To do:
(a) In the article on North Korea's nuclear deal, why does the recent footage of Kim Jong-il inspecting a military unit fail to show that he is well?
(b) Rewrite the article on North Korea's nuclear deal from "The 'Dear Leader'" to "July or August.", replacing "Mr Kim" with "Kim Jong-il".

Nuclear fiasco
Korea is not tropical; in autumn, the leaves turn yellow and red and, by October, the process is pretty far along, especially in North Korea. That is why there are grave doubts that Kim Jong-il is in good health, as Pyongyang pretends, and indeed some question whether he is alive at all. And, despite last Monday's agreement by Washington to take Mr Kim's regime off its list of terrorism sponsors, which persuaded North Korea to let international inspectors back into its Yongbyon nuclear site, we still don't know where its nuclear weapons (if they exist) might be hidden.
The 'Dear Leader' and absolute ruler of North Korea since 1994 has not been seen in public for some time. There was intense speculation in South Korea that the 66-year-old dictator had suffered a stroke and undergone surgery.
The North Korean regime denied anything was wrong (as it always does), and then finally produced some recent footage of Mr Kim inspecting a women's military unit. The only problem was that it was an outdoor location, with lots of trees and bushes, and all the leaves were a lush green colour. Nowhere in Korea looks like that in mid-October; a horticultural expert at Seoul National University estimated that the event took place in July or August.
This confirms that Mr Kim is at least seriously ill. For all we know, he may be dead, and there may be a fierce succession struggle going on in Pyongyang. Whatever the state of palace politics, however, the regime retains the ability to run circles around the Bush administration in diplomacy.
The most recent confrontation began last month, when North Korea announced that it intended to restart nuclear activities at Yongbyon because the US had not kept its promise to remove Pyongyang from its terrorism blacklist. That was part of the six-country deal signed last November, in which North Korea agreed to end its nuclear activities in return for badly needed aid.
As part of the deal, Washington agreed to remove North Korea from its list of state sponsors of terrorism - and a lot of the aid could not legally flow to Pyongyang until that was done. But the Bush administration, as so often before, overplayed a weak hand: it stalled on removing the terrorism label in the hope of forcing North Korea to allow US and International Atomic Energy Agency inspectors freer access to suspected North Korean nuclear sites. So the North Koreans simply stopped dismantling the Yongbyon nuclear site (including the plutonium reprocessing plant) and announced that they were re-activating it. It took the Bush administration, in legacy mode and desperate for at least one apparent foreign-policy success, only a couple of weeks to yield to Pyongyang's demand. Washington removed North Korea from the terrorism list on Saturday, and Pyongyang let the inspectors back in on Sunday. But they can't go wherever they please.

Supplied information:
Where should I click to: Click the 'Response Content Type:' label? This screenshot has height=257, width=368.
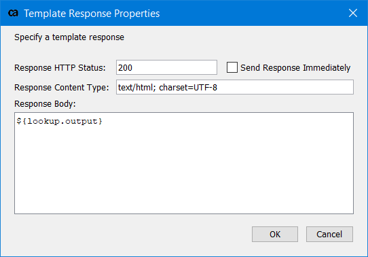[62, 88]

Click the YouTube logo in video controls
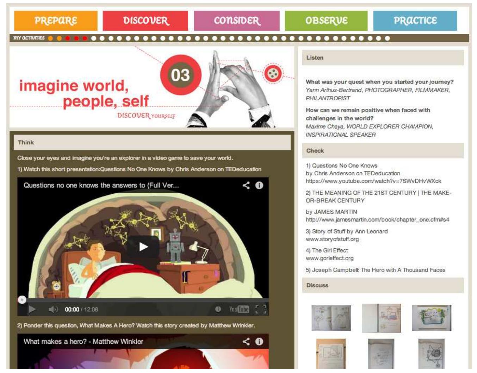point(239,309)
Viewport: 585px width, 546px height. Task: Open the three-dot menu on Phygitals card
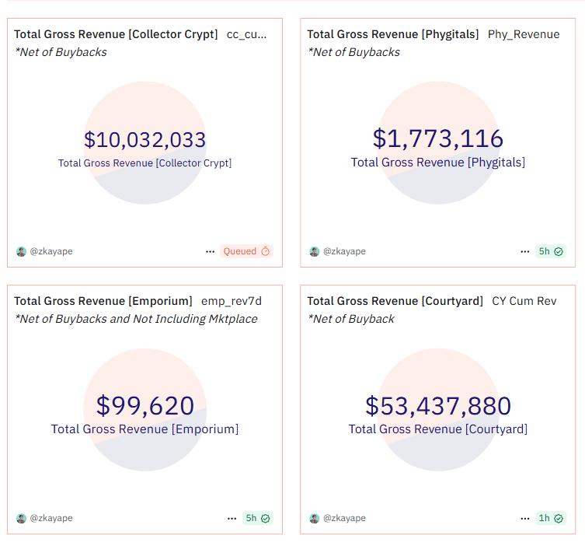(x=525, y=251)
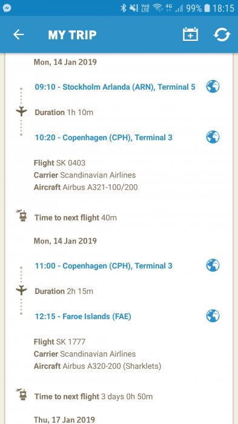The width and height of the screenshot is (238, 424).
Task: Open globe icon beside 10:20 Copenhagen arrival
Action: pyautogui.click(x=213, y=137)
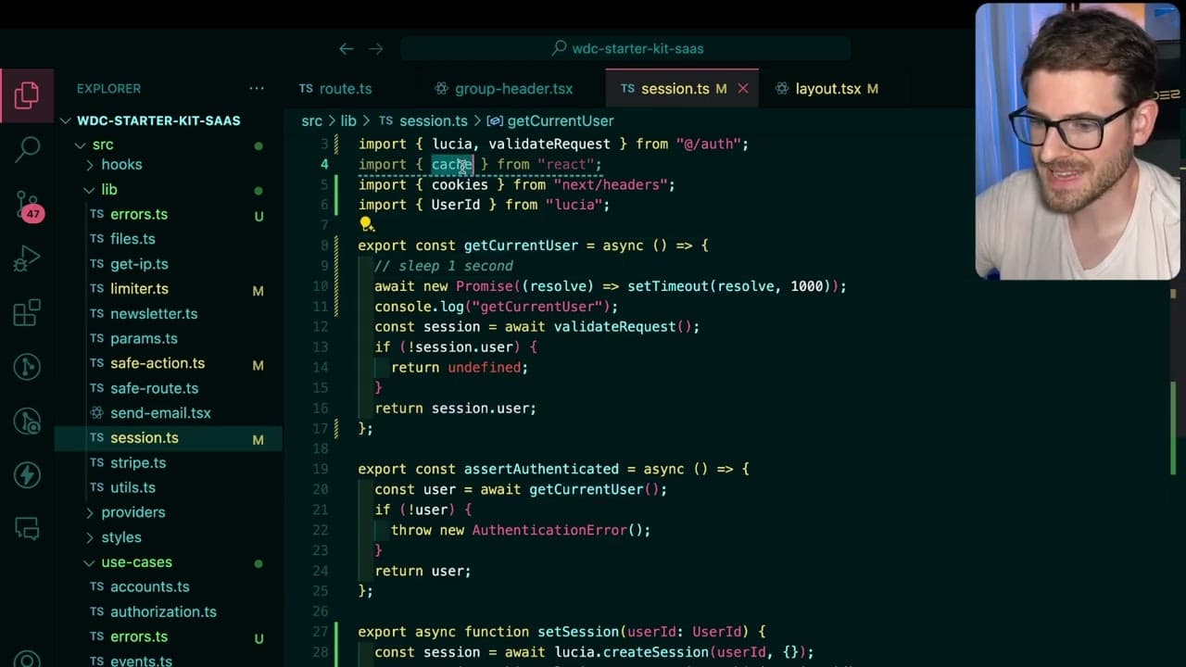
Task: Show the lightbulb quick fix suggestions
Action: click(x=366, y=224)
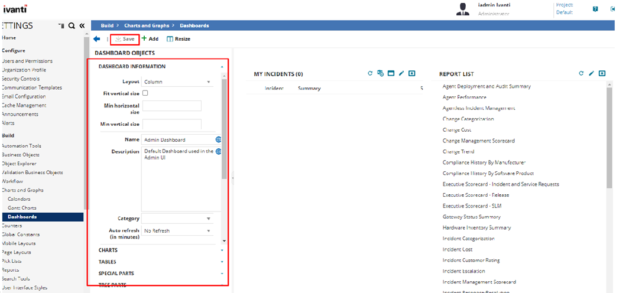The height and width of the screenshot is (293, 623).
Task: Collapse the Settings sidebar with double chevron
Action: (x=82, y=26)
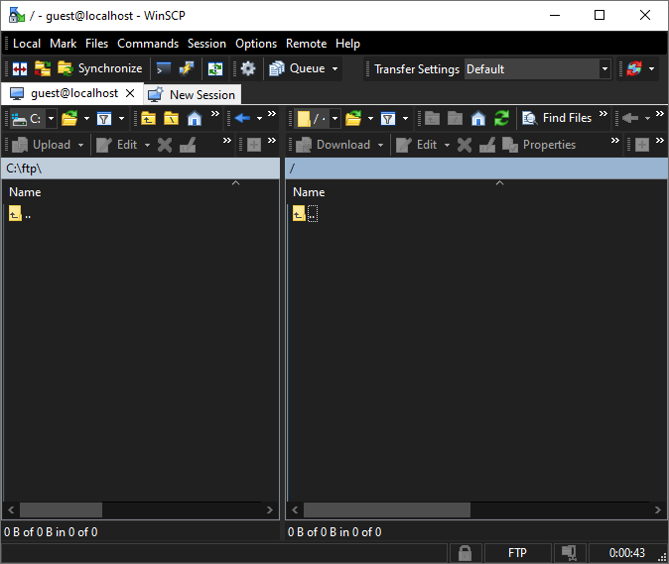Open the Commands menu

coord(148,44)
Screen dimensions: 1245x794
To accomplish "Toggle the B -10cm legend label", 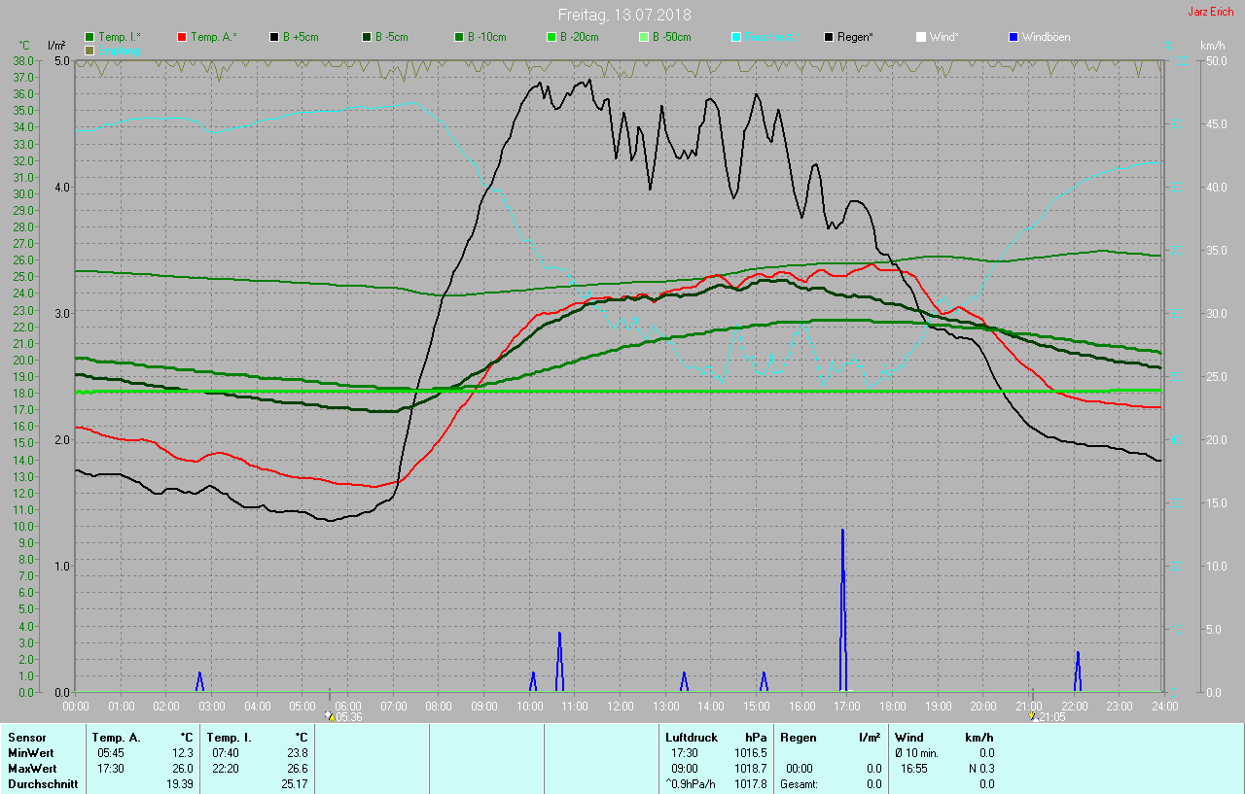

Your responses:
(a) The footage was released in mid-October, but the trees and bushes in it were a lush green, and nowhere in Korea looks like that at that time of year. A horticultural expert at Seoul National University estimated that the event took place in July or August. The footage was therefore old and did not show his current condition.

(b)
The 'Dear Leader' and absolute ruler of North Korea since 1994 has not been seen in public for some time. There was intense speculation in South Korea that the 66-year-old dictator had suffered a stroke and undergone surgery.
The North Korean regime denied anything was wrong (as it always does), and then finally produced some recent footage of Kim Jong-il inspecting a women's military unit. The only problem was that it was an outdoor location, with lots of trees and bushes, and all the leaves were a lush green colour. Nowhere in Korea looks like that in mid-October; a horticultural expert at Seoul National University estimated that the event took place in July or August.